▶ _RECORDED INFORMATION_
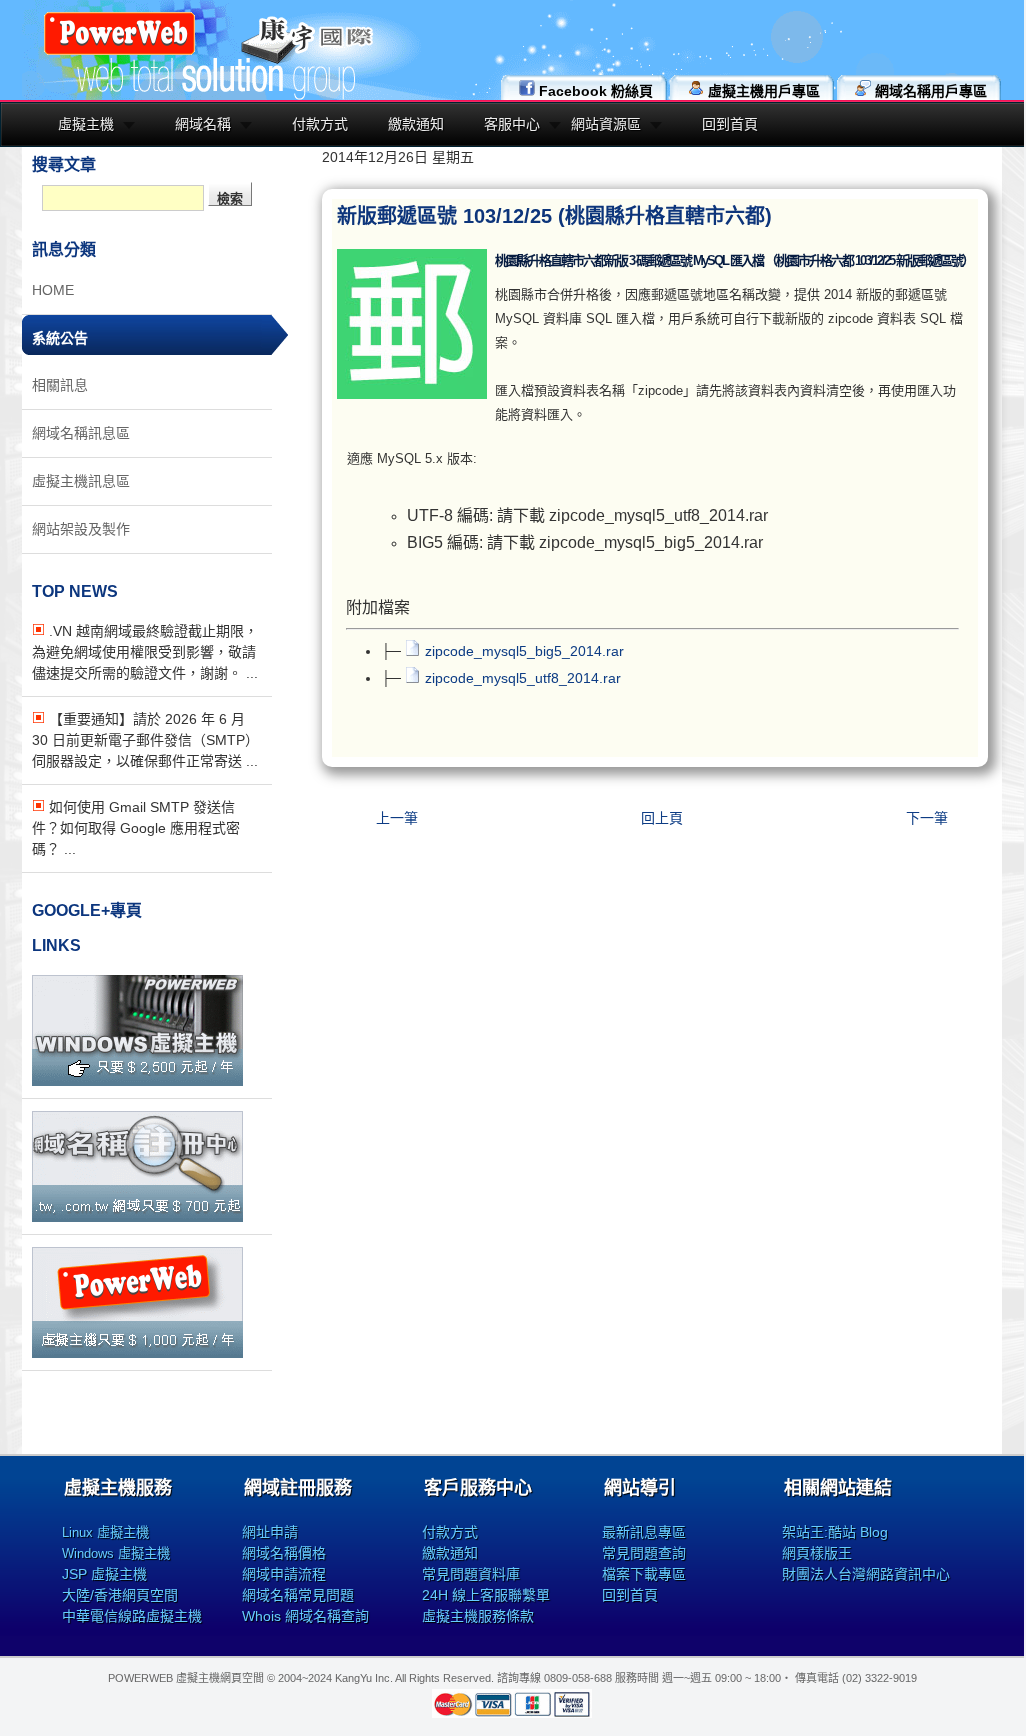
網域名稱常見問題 (298, 1595)
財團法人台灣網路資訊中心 (866, 1574)
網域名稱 (203, 124)
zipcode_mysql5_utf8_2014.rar (523, 678)
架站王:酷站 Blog (835, 1532)
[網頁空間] (137, 1353)
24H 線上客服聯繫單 (486, 1595)
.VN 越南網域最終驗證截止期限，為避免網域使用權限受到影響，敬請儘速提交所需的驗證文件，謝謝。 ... (145, 652)
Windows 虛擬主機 (116, 1553)
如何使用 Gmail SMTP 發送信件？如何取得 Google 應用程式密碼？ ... (136, 828)
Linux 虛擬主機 (105, 1532)
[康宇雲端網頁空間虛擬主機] (119, 52)
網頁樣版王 (817, 1553)
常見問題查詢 (644, 1553)
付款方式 (320, 124)
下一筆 (927, 818)
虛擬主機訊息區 (81, 481)
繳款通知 (416, 124)
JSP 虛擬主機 (104, 1574)
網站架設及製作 (81, 529)
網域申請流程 (284, 1574)
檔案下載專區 (644, 1574)
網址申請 (270, 1532)
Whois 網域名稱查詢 (305, 1616)
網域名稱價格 (284, 1553)
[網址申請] (137, 1217)
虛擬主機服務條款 (478, 1616)
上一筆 (397, 818)
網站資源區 (606, 124)
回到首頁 (730, 124)
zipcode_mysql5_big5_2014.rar (524, 651)
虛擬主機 (86, 124)
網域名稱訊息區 (81, 433)
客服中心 (512, 124)
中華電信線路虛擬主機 (132, 1616)
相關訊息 (60, 385)
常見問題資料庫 (471, 1574)
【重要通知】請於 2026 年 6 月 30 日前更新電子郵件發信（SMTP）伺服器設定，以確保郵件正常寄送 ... (145, 740)
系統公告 (60, 338)
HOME (53, 290)
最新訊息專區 (644, 1532)
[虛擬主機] (137, 1081)
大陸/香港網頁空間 (120, 1595)
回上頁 (662, 818)
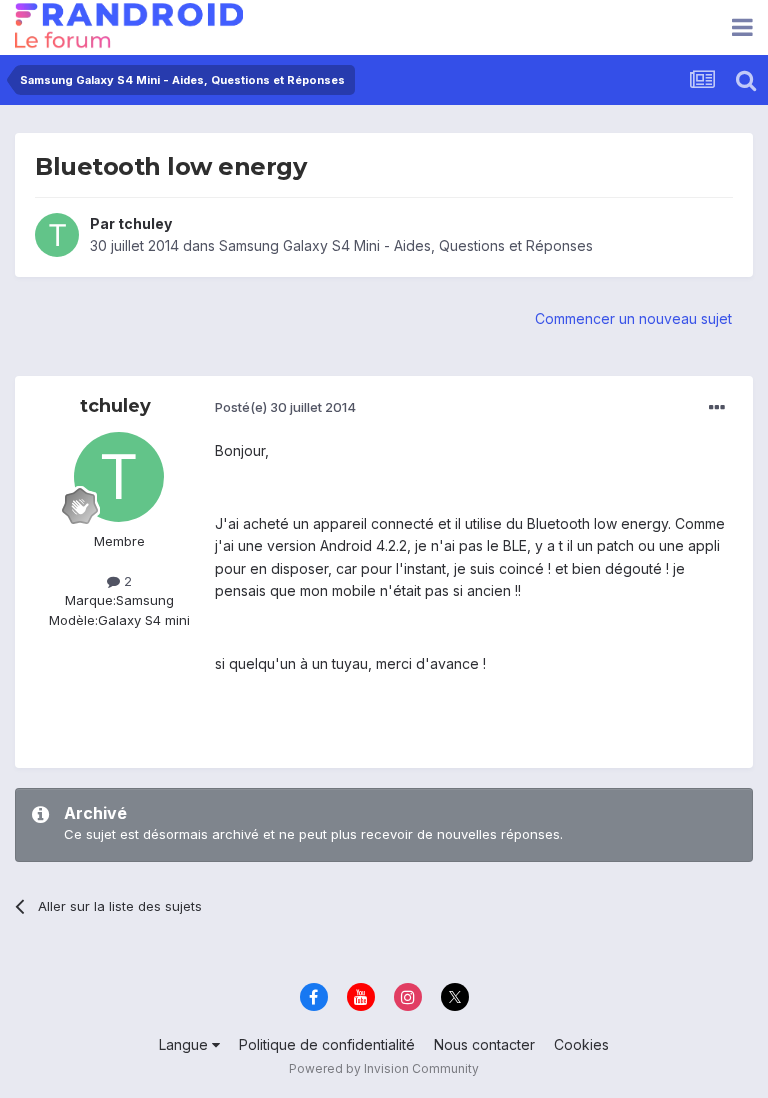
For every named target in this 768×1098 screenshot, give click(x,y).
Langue (185, 1044)
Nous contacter (484, 1044)
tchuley (145, 223)
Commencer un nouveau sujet (633, 318)
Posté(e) (285, 407)
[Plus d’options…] (717, 408)
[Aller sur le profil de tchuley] (57, 235)
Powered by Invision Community (384, 1068)
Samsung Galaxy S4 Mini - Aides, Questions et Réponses (406, 245)
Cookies (581, 1044)
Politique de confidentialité (327, 1044)
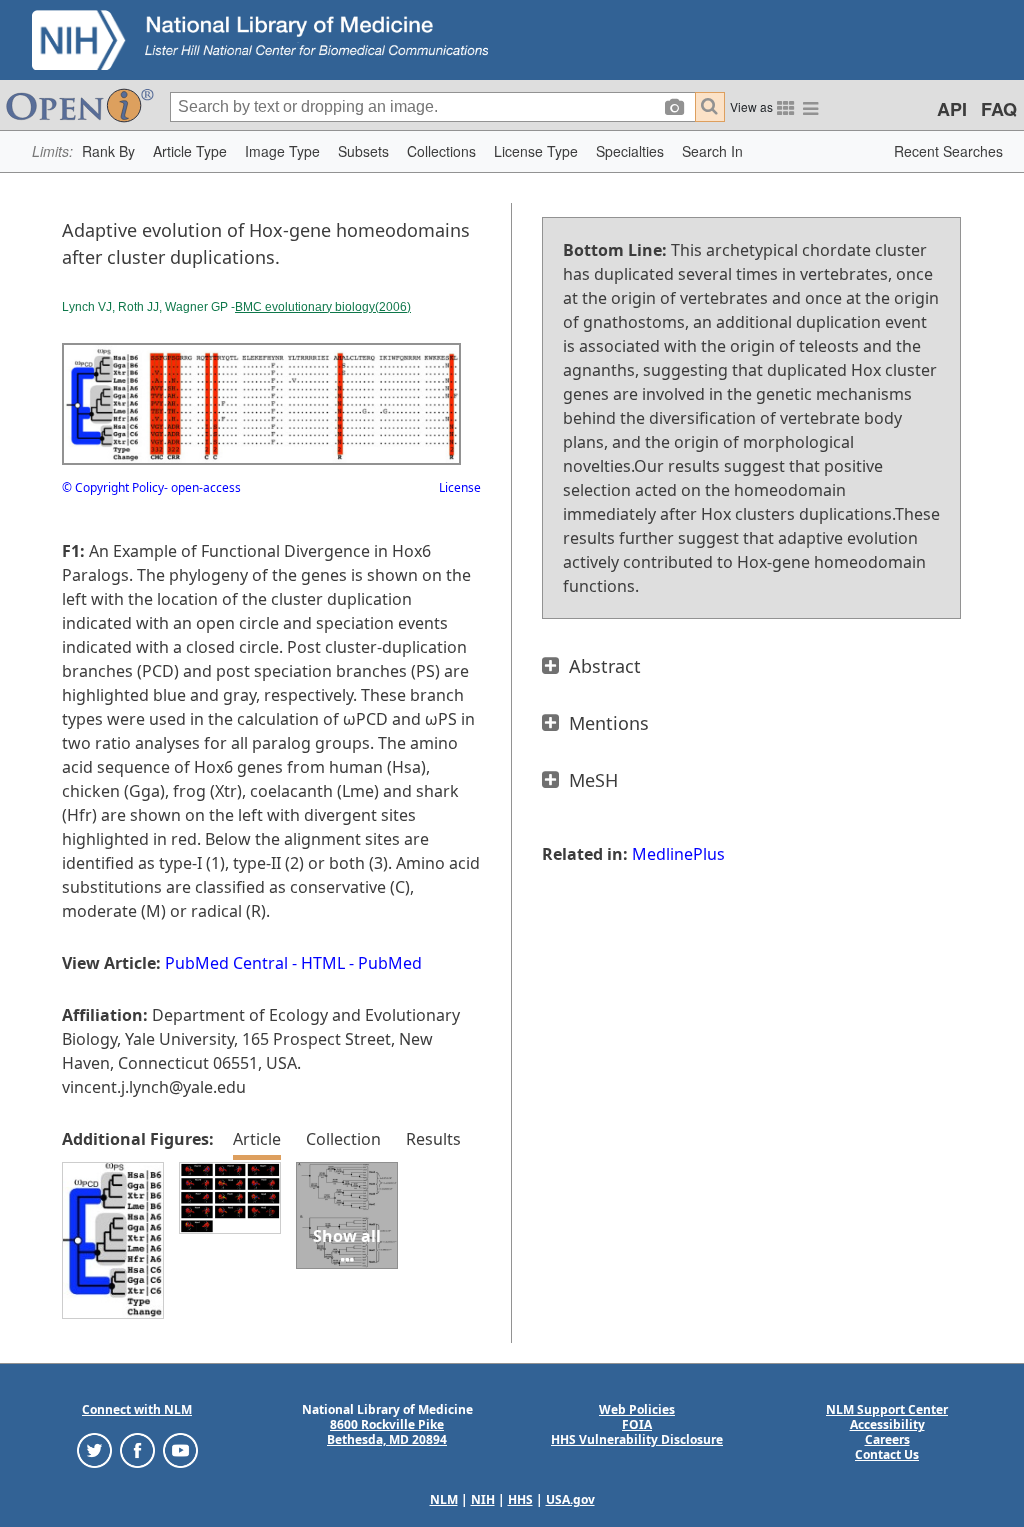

▶ _DESCRIPTION OF THE TASK_
All entries must be written out again exactly as given, with no pictures in the copy.

▶ _ANSWER TO THIS TASK_
網域名稱常見問題 (298, 1595)
財團法人台灣網路資訊中心 (866, 1574)
網域名稱 (203, 124)
zipcode_mysql5_utf8_2014.rar (523, 678)
架站王:酷站 Blog (835, 1532)
[網頁空間] (137, 1353)
24H 線上客服聯繫單 (486, 1595)
.VN 越南網域最終驗證截止期限，為避免網域使用權限受到影響，敬請儘速提交所需的驗證文件，謝謝。 ... (145, 652)
Windows 虛擬主機 (116, 1553)
如何使用 Gmail SMTP 發送信件？如何取得 Google 應用程式密碼？ ... (136, 828)
Linux 虛擬主機 (105, 1532)
[康宇雲端網頁空間虛擬主機] (119, 52)
網頁樣版王 (817, 1553)
常見問題查詢 (644, 1553)
付款方式 (320, 124)
下一筆 (927, 818)
虛擬主機訊息區 (81, 481)
繳款通知 (416, 124)
JSP 虛擬主機 (104, 1574)
網站架設及製作 (81, 529)
網域申請流程 (284, 1574)
檔案下載專區 (644, 1574)
網址申請 (270, 1532)
Whois 網域名稱查詢 (305, 1616)
網域名稱價格 (284, 1553)
[網址申請] (137, 1217)
虛擬主機服務條款 (478, 1616)
上一筆 (397, 818)
網站資源區 (606, 124)
回到首頁 (730, 124)
zipcode_mysql5_big5_2014.rar (524, 651)
虛擬主機 (86, 124)
網域名稱訊息區 (81, 433)
客服中心 (512, 124)
中華電信線路虛擬主機 (132, 1616)
相關訊息 (60, 385)
常見問題資料庫 (471, 1574)
【重要通知】請於 2026 年 6 月 30 日前更新電子郵件發信（SMTP）伺服器設定，以確保郵件正常寄送 ... (145, 740)
系統公告 (60, 338)
HOME (53, 290)
最新訊息專區 (644, 1532)
[虛擬主機] (137, 1081)
大陸/香港網頁空間 (120, 1595)
回上頁 (662, 818)
For every named target in this 768×1098 screenshot, give click(x,y).
Langue (185, 1044)
Nous contacter (484, 1044)
tchuley (145, 223)
Commencer un nouveau sujet (633, 318)
Posté(e) (285, 407)
[Plus d’options…] (717, 408)
[Aller sur le profil de tchuley] (57, 235)
Powered by Invision Community (384, 1068)
Samsung Galaxy S4 Mini - Aides, Questions et Réponses (406, 245)
Cookies (581, 1044)
Politique de confidentialité (327, 1044)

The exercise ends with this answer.